Extracted records
======

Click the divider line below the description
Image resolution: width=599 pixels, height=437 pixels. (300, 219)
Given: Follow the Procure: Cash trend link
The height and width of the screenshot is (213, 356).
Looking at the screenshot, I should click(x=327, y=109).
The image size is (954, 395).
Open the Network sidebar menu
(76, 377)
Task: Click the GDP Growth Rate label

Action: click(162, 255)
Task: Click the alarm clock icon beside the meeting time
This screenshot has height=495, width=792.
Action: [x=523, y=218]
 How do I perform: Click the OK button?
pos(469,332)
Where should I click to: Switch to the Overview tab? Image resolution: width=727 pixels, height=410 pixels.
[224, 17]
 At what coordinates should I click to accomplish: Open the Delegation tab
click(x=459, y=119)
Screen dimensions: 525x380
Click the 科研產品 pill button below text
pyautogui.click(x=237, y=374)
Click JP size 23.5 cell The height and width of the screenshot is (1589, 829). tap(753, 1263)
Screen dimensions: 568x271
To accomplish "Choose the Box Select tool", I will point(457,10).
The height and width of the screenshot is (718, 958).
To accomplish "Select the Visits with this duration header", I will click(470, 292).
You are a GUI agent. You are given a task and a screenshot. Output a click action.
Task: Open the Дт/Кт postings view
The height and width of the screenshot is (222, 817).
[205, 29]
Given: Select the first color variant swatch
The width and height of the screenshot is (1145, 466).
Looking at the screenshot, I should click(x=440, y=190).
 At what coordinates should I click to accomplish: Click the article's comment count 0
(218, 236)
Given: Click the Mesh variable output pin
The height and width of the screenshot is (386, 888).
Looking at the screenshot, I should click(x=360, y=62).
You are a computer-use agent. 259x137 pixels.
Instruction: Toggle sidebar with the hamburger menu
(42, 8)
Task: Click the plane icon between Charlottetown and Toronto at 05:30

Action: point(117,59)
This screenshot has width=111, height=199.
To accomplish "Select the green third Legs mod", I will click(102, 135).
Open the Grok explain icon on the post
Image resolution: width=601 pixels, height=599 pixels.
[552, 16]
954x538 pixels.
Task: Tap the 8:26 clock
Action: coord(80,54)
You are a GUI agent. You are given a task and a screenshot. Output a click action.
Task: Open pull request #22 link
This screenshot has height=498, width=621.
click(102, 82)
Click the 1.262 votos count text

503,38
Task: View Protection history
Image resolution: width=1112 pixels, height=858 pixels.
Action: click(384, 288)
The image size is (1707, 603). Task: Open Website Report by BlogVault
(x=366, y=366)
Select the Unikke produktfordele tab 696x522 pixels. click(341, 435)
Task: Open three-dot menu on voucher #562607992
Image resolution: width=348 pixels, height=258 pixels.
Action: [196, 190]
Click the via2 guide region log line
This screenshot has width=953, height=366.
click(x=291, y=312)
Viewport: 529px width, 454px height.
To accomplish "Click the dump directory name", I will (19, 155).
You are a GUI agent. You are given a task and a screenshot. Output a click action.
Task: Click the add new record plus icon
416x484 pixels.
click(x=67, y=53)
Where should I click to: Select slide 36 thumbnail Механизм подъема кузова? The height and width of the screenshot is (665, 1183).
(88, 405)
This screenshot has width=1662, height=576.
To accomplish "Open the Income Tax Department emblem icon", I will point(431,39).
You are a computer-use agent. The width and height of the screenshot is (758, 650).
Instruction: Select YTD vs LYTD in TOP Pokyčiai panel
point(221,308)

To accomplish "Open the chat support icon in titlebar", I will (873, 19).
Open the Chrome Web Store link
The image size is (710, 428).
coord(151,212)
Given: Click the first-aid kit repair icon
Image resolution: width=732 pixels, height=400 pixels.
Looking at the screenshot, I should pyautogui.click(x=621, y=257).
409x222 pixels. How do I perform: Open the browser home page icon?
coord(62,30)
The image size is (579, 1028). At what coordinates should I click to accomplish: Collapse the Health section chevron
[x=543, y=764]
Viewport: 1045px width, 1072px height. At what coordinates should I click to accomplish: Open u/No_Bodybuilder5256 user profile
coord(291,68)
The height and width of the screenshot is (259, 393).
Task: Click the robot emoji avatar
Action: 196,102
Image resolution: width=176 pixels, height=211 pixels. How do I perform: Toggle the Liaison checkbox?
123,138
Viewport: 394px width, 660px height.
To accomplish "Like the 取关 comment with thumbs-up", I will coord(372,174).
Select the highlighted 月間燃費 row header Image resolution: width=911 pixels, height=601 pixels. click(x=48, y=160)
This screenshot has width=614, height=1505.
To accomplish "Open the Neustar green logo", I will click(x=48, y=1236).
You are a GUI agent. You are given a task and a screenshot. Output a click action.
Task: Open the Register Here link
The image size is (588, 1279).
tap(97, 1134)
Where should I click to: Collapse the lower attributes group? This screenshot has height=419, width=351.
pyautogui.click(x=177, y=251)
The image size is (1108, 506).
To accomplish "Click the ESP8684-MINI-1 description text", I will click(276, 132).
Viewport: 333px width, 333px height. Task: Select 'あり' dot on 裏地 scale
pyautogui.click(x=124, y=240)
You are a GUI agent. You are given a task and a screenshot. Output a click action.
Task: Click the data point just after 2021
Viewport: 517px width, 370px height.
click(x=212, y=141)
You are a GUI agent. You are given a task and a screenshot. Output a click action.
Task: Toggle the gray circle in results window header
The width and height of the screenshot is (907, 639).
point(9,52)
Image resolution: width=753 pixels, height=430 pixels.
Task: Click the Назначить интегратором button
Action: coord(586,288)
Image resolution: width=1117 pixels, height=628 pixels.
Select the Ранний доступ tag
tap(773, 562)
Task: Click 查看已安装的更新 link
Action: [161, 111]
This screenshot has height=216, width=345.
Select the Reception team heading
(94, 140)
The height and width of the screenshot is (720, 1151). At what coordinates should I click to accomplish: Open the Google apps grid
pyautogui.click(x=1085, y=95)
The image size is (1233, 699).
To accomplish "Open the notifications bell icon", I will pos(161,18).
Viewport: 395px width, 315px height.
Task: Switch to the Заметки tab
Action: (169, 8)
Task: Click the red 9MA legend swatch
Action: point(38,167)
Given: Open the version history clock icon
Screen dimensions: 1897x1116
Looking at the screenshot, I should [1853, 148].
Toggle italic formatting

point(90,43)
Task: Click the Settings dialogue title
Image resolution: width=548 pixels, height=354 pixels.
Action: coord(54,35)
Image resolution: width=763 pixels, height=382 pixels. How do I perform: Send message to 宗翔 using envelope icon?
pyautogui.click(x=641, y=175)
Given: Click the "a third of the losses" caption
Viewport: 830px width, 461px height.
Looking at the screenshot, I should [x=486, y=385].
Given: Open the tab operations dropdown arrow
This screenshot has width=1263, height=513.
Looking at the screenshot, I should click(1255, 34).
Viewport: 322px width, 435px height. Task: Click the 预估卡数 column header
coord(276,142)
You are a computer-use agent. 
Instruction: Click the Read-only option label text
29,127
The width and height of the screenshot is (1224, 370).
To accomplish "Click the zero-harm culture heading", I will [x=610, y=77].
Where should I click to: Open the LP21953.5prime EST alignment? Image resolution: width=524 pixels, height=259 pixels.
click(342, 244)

======

Exercise directions :: Your response must repeat the entries above exactly, in full.

Expected answer ::
Click the divider line below the description
Image resolution: width=599 pixels, height=437 pixels. (300, 219)
Given: Follow the Procure: Cash trend link
The height and width of the screenshot is (213, 356).
Looking at the screenshot, I should click(x=327, y=109).
The image size is (954, 395).
Open the Network sidebar menu
(76, 377)
Task: Click the GDP Growth Rate label

Action: click(162, 255)
Task: Click the alarm clock icon beside the meeting time
This screenshot has height=495, width=792.
Action: [x=523, y=218]
 How do I perform: Click the OK button?
pos(469,332)
Where should I click to: Switch to the Overview tab? Image resolution: width=727 pixels, height=410 pixels.
[224, 17]
 At what coordinates should I click to accomplish: Open the Delegation tab
click(x=459, y=119)
Screen dimensions: 525x380
Click the 科研產品 pill button below text
pyautogui.click(x=237, y=374)
Click JP size 23.5 cell The height and width of the screenshot is (1589, 829). tap(753, 1263)
Screen dimensions: 568x271
To accomplish "Choose the Box Select tool", I will point(457,10).
The height and width of the screenshot is (718, 958).
To accomplish "Select the Visits with this duration header", I will click(470, 292).
You are a GUI agent. You are given a task and a screenshot. Output a click action.
Task: Open the Дт/Кт postings view
The height and width of the screenshot is (222, 817).
[205, 29]
Given: Select the first color variant swatch
The width and height of the screenshot is (1145, 466).
Looking at the screenshot, I should click(x=440, y=190).
 At what coordinates should I click to accomplish: Click the article's comment count 0
(218, 236)
Given: Click the Mesh variable output pin
The height and width of the screenshot is (386, 888).
Looking at the screenshot, I should click(x=360, y=62).
You are a computer-use agent. 259x137 pixels.
Instruction: Toggle sidebar with the hamburger menu
(42, 8)
Task: Click the plane icon between Charlottetown and Toronto at 05:30

Action: point(117,59)
This screenshot has width=111, height=199.
To accomplish "Select the green third Legs mod", I will click(102, 135).
Open the Grok explain icon on the post
Image resolution: width=601 pixels, height=599 pixels.
[552, 16]
954x538 pixels.
Task: Tap the 8:26 clock
Action: coord(80,54)
You are a GUI agent. You are given a task and a screenshot. Output a click action.
Task: Open pull request #22 link
This screenshot has height=498, width=621.
click(102, 82)
Click the 1.262 votos count text

503,38
Task: View Protection history
Image resolution: width=1112 pixels, height=858 pixels.
Action: click(384, 288)
The image size is (1707, 603). Task: Open Website Report by BlogVault
(x=366, y=366)
Select the Unikke produktfordele tab 696x522 pixels. click(341, 435)
Task: Open three-dot menu on voucher #562607992
Image resolution: width=348 pixels, height=258 pixels.
Action: [196, 190]
Click the via2 guide region log line
This screenshot has width=953, height=366.
click(x=291, y=312)
Viewport: 529px width, 454px height.
To accomplish "Click the dump directory name", I will (19, 155).
You are a GUI agent. You are given a task and a screenshot. Output a click action.
Task: Click the add new record plus icon
416x484 pixels.
click(x=67, y=53)
Where should I click to: Select slide 36 thumbnail Механизм подъема кузова? The height and width of the screenshot is (665, 1183).
(88, 405)
This screenshot has width=1662, height=576.
To accomplish "Open the Income Tax Department emblem icon", I will point(431,39).
You are a computer-use agent. The width and height of the screenshot is (758, 650).
Instruction: Select YTD vs LYTD in TOP Pokyčiai panel
point(221,308)

To accomplish "Open the chat support icon in titlebar", I will (873, 19).
Open the Chrome Web Store link
The image size is (710, 428).
coord(151,212)
Given: Click the first-aid kit repair icon
Image resolution: width=732 pixels, height=400 pixels.
Looking at the screenshot, I should pyautogui.click(x=621, y=257).
409x222 pixels. How do I perform: Open the browser home page icon?
coord(62,30)
The image size is (579, 1028). At what coordinates should I click to accomplish: Collapse the Health section chevron
[x=543, y=764]
Viewport: 1045px width, 1072px height. At what coordinates should I click to accomplish: Open u/No_Bodybuilder5256 user profile
coord(291,68)
The height and width of the screenshot is (259, 393).
Task: Click the robot emoji avatar
Action: 196,102
Image resolution: width=176 pixels, height=211 pixels. How do I perform: Toggle the Liaison checkbox?
123,138
Viewport: 394px width, 660px height.
To accomplish "Like the 取关 comment with thumbs-up", I will coord(372,174).
Select the highlighted 月間燃費 row header Image resolution: width=911 pixels, height=601 pixels. click(x=48, y=160)
This screenshot has width=614, height=1505.
To accomplish "Open the Neustar green logo", I will click(x=48, y=1236).
You are a GUI agent. You are given a task and a screenshot. Output a click action.
Task: Open the Register Here link
The image size is (588, 1279).
tap(97, 1134)
Where should I click to: Collapse the lower attributes group? This screenshot has height=419, width=351.
pyautogui.click(x=177, y=251)
The image size is (1108, 506).
To accomplish "Click the ESP8684-MINI-1 description text", I will click(276, 132).
Viewport: 333px width, 333px height. Task: Select 'あり' dot on 裏地 scale
pyautogui.click(x=124, y=240)
You are a GUI agent. You are given a task and a screenshot. Output a click action.
Task: Click the data point just after 2021
Viewport: 517px width, 370px height.
click(x=212, y=141)
You are a GUI agent. You are given a task and a screenshot. Output a click action.
Task: Toggle the gray circle in results window header
The width and height of the screenshot is (907, 639).
point(9,52)
Image resolution: width=753 pixels, height=430 pixels.
Task: Click the Назначить интегратором button
Action: coord(586,288)
Image resolution: width=1117 pixels, height=628 pixels.
Select the Ранний доступ tag
tap(773, 562)
Task: Click 查看已安装的更新 link
Action: [161, 111]
This screenshot has height=216, width=345.
Select the Reception team heading
(94, 140)
The height and width of the screenshot is (720, 1151). At what coordinates should I click to accomplish: Open the Google apps grid
pyautogui.click(x=1085, y=95)
The image size is (1233, 699).
To accomplish "Open the notifications bell icon", I will pos(161,18).
Viewport: 395px width, 315px height.
Task: Switch to the Заметки tab
Action: (169, 8)
Task: Click the red 9MA legend swatch
Action: point(38,167)
Given: Open the version history clock icon
Screen dimensions: 1897x1116
Looking at the screenshot, I should [1853, 148].
Toggle italic formatting

point(90,43)
Task: Click the Settings dialogue title
Image resolution: width=548 pixels, height=354 pixels.
Action: coord(54,35)
Image resolution: width=763 pixels, height=382 pixels. How do I perform: Send message to 宗翔 using envelope icon?
pyautogui.click(x=641, y=175)
Given: Click the "a third of the losses" caption
Viewport: 830px width, 461px height.
Looking at the screenshot, I should [x=486, y=385].
Given: Open the tab operations dropdown arrow
This screenshot has width=1263, height=513.
Looking at the screenshot, I should click(1255, 34).
Viewport: 322px width, 435px height. Task: Click the 预估卡数 column header
coord(276,142)
You are a computer-use agent. 
Instruction: Click the Read-only option label text
29,127
The width and height of the screenshot is (1224, 370).
To accomplish "Click the zero-harm culture heading", I will [x=610, y=77].
Where should I click to: Open the LP21953.5prime EST alignment? Image resolution: width=524 pixels, height=259 pixels.
click(342, 244)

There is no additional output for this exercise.